^ I completely agree with everything you just said.
It seems the only point we disagree on is calling intuition knowledge. And as long as I understand that you're using a different criteria for spiritual knowledge than you do for more objective knowledge (Notice I said more objective, not totally objective, as I agree we can't know anything totally objectively, though obviously some things have a lot more objective truth to them than others).
As long as I understand this difference in the meaning of the word knowledge, then I don't have a problem with you using it that way except for one thing. Most people who haven't been involved in this discussion don't understand that it means something different. They automatically assume you're using it to mean the same thing they mean by knowledge, which gives it more credibility than it deserves.

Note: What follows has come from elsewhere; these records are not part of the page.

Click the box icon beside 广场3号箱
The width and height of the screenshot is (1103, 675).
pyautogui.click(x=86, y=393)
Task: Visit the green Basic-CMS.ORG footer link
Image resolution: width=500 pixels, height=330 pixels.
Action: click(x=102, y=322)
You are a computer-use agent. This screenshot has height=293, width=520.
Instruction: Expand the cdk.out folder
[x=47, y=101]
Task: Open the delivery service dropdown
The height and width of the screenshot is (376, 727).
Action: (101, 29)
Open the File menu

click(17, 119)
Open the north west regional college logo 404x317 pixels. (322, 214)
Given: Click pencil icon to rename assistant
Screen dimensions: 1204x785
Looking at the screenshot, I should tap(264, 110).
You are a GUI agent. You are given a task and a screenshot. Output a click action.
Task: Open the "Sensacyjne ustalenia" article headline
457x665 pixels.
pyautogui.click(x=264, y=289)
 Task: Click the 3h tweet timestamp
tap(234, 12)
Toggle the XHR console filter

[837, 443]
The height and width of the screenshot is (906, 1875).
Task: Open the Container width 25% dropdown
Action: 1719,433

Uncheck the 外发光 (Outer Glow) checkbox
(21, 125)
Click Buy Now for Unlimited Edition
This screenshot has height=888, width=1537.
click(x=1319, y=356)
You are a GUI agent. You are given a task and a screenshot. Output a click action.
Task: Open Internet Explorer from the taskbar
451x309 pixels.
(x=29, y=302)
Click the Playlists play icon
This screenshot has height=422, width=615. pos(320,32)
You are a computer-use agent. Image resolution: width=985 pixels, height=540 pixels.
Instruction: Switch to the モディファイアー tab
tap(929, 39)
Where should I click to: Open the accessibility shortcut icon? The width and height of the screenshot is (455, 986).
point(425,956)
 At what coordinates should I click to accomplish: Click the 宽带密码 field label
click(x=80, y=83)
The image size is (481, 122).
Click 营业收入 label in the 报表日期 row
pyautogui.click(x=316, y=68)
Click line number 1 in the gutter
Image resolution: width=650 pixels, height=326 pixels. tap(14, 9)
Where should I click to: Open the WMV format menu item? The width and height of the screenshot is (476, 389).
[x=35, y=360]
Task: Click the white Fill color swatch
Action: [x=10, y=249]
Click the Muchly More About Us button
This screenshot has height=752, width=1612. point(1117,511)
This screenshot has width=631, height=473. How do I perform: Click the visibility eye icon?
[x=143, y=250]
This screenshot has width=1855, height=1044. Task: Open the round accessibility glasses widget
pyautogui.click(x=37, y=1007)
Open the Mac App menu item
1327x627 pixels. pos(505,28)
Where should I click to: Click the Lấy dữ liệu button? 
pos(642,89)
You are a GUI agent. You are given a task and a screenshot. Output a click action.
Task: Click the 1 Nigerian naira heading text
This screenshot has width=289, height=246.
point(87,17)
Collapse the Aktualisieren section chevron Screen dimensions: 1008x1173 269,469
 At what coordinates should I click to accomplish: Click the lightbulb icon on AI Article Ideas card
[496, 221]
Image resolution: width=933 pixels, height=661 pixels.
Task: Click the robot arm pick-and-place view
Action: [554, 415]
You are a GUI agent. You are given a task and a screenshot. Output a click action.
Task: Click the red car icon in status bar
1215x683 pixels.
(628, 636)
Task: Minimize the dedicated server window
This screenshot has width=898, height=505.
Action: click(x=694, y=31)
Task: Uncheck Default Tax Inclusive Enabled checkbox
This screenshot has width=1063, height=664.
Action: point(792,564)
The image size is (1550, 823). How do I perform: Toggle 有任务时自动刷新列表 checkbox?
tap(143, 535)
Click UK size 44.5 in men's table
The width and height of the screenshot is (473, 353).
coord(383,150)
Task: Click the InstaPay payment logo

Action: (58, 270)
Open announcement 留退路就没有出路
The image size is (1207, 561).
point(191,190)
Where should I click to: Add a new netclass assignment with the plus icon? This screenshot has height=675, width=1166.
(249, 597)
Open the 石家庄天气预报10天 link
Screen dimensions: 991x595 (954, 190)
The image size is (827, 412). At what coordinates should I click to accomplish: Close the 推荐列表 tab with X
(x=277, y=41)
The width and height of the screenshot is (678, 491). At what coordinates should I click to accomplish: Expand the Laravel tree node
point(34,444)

And I understand you're not doing that deliberately, you've just always understood the term in that way, and that whenever anybody talks about religious or spiritual knowledge it's to be taken as something different from factual knowledge. However, I'm quite sure that at some point some clever theologian realized that if he gets religious/spiritual people to use the term in this way then, without their realizing it's a deception, they can gain some credibility. The people like yourself aren't implicit in this, they're pawns being manipulated by an evil genius behind the scenes who understood the political power of re-defining words (a favorite trick of people who want to gain legitimacy for dubious claims).
So now there are armies of people using the term in that way, not knowing that they're being used as pawns in a political game.